Review by Ian Keogh
As seen in the sample art, Egyptologist Dr. Mesmer lives in a house so over the top Snoop Dog would consider it taking a theme too far. When the burglars seen on that page desecrate what he considers his temple, he revives the mummified body of an ancient Pharaoh to track them down.
This first story, originally serialised over several weeks in three page instalments has a camp charm, as the Mummy develops abilities as needed, but proves surprisingly ineffective at actually retrieving the stolen goods. It means Mesmer has to take a personal hand, and we gradually see him activating other ancient artefacts from his collection. PC Tom Stone is the resolute and dogged sort we’d want our police to be in real life, and is determined to get to the bottom of the outlandish events. However, Inspector Moffat, his commanding officer, is the buffoon all too often representing the police on our TV screens when yet another dereliction of duty is uncovered, and hampers Stone’s investigations.

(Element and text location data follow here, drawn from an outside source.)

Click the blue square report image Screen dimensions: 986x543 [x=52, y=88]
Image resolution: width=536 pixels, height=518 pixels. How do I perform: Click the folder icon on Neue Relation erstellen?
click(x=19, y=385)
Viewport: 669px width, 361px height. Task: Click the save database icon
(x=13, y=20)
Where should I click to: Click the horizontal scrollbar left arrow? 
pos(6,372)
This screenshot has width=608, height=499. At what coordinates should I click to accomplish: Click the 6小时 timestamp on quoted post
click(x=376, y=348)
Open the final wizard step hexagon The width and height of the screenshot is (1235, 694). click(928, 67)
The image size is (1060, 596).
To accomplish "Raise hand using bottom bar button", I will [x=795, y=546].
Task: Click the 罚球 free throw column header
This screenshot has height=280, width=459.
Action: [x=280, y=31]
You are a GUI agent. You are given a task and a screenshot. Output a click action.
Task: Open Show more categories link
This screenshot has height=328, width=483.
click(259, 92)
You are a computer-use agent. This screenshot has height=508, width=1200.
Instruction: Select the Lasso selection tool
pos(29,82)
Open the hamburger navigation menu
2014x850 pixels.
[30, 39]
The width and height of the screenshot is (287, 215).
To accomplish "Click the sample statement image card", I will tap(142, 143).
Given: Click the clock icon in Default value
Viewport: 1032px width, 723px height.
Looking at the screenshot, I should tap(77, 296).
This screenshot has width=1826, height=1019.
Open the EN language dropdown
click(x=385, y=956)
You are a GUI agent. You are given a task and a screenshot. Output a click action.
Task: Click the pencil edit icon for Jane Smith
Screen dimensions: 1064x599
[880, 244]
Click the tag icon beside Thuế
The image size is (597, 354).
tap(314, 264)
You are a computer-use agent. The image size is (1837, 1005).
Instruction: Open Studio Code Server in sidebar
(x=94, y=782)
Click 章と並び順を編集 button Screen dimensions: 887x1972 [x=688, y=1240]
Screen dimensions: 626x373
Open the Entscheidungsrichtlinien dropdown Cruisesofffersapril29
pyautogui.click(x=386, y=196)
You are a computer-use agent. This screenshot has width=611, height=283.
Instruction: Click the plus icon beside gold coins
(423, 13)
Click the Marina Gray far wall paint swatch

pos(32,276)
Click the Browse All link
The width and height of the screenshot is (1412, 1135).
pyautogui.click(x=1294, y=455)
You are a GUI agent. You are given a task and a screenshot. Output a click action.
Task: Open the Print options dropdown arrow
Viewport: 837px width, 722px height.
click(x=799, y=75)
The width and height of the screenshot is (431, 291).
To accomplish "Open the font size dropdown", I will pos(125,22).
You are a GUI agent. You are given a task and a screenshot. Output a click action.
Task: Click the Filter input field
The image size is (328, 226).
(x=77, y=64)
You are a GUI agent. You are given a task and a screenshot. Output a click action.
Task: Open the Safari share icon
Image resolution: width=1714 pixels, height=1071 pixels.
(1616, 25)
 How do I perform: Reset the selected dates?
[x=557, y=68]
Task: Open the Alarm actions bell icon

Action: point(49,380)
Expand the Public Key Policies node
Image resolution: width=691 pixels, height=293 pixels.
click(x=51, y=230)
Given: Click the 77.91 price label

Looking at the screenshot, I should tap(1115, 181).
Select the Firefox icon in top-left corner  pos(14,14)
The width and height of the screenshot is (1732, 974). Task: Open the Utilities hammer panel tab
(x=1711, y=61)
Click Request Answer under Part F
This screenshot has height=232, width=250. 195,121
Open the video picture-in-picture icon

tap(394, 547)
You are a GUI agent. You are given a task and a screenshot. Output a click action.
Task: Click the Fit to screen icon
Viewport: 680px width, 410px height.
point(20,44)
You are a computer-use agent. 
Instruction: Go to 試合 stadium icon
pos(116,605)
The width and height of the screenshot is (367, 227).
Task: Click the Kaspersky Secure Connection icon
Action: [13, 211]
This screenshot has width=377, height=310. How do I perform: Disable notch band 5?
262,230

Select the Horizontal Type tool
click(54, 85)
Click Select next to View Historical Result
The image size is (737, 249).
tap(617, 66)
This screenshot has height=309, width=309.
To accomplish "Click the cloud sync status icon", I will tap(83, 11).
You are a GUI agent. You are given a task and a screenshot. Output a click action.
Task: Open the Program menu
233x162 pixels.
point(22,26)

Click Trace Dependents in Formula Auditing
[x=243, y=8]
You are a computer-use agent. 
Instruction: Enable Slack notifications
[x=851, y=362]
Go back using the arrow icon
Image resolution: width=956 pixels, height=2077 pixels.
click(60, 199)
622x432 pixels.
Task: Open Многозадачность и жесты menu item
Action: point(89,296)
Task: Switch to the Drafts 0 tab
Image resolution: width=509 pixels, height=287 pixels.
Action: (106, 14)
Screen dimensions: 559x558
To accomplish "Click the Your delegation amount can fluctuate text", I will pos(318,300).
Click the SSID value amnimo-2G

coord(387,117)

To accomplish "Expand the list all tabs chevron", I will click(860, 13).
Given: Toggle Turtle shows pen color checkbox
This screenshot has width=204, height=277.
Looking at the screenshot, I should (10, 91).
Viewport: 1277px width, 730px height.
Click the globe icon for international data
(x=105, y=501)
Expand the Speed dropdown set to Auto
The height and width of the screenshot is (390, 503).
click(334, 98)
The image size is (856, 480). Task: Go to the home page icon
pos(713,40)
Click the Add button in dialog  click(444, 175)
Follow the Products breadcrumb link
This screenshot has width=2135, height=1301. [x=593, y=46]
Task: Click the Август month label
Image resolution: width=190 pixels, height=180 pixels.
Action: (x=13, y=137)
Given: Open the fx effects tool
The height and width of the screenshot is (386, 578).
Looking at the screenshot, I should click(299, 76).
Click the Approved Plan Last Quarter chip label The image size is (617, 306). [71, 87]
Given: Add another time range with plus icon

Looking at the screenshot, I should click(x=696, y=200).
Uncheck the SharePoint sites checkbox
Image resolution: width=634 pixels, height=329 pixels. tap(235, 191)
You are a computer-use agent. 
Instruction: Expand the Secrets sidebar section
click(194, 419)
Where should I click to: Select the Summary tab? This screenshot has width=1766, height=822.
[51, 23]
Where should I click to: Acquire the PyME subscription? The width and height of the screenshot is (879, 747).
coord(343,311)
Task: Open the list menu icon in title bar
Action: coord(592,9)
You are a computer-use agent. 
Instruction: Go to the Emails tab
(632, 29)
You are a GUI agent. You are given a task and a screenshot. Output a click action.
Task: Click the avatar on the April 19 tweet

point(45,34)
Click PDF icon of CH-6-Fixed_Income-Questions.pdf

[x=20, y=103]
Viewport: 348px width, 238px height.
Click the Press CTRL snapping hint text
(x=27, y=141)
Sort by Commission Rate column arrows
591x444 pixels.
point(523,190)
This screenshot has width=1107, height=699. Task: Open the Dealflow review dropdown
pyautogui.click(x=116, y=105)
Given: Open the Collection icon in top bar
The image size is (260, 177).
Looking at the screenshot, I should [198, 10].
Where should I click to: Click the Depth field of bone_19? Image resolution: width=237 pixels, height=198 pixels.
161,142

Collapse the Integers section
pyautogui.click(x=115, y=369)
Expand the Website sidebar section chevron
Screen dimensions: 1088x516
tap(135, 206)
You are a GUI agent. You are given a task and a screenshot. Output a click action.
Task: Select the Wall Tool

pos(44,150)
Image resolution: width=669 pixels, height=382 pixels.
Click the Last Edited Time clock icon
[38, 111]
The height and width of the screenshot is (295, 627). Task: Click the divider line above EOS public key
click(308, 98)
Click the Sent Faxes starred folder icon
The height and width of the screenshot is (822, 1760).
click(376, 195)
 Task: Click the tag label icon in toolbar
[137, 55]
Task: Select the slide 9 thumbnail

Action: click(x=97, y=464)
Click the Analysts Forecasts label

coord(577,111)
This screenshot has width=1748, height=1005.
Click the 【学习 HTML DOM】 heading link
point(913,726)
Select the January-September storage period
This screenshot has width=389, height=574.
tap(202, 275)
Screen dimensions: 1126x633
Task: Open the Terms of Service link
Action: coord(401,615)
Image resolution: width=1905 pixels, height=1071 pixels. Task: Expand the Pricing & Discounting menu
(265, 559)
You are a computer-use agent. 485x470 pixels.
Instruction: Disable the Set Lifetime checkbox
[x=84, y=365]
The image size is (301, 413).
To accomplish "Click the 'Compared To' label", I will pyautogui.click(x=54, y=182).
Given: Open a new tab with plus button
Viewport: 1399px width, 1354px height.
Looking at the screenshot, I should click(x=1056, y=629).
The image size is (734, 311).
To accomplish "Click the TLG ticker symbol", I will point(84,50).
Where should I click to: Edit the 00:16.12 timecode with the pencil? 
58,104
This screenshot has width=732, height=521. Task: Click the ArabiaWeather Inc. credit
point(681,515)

The opening story occupies the book’s first third, and utilises imaginative settings like a cinema and antiques store to good effect, but future TV writer Donne Avenell never considered his scripts would one day be collected, and repeats the same formula over and over. He was writing for children, so we don’t have to know why Mesmer is a crackpot with no concern for anyone else, just that he is, and other cast members are even more cardboard, although Moffat eventually sees past Mesmer’s lies. There is some wit to the plots, having Mesmer and the Mummy interfering with the shooting of an Egyptian period drama (from Anvil Studios) for one, but they cry out for some depth.
What lifts the repetition is the art supplied by Spanish artist Carlos Cruz who creates an imagined, comforting suburban England in great detail. He obviously loves drawing the nutty Mesmer flying over the rooftops in his chariot, and packs in nine panels per page, each of them gloriously detailed. Some are unintentionally amusing, the Spanish idea of a 1970s British motorway cafe for starters, but the effort put in by Cruz means Dr. Mesmer’s Revenge is still worth at least a glance today.
It should also be noted that this is resolutely of its 1970s era. The only women seen are in the backgrounds of a fancy dress party and a single woman on the film set, and we’re a long way from any signs of an integrated society.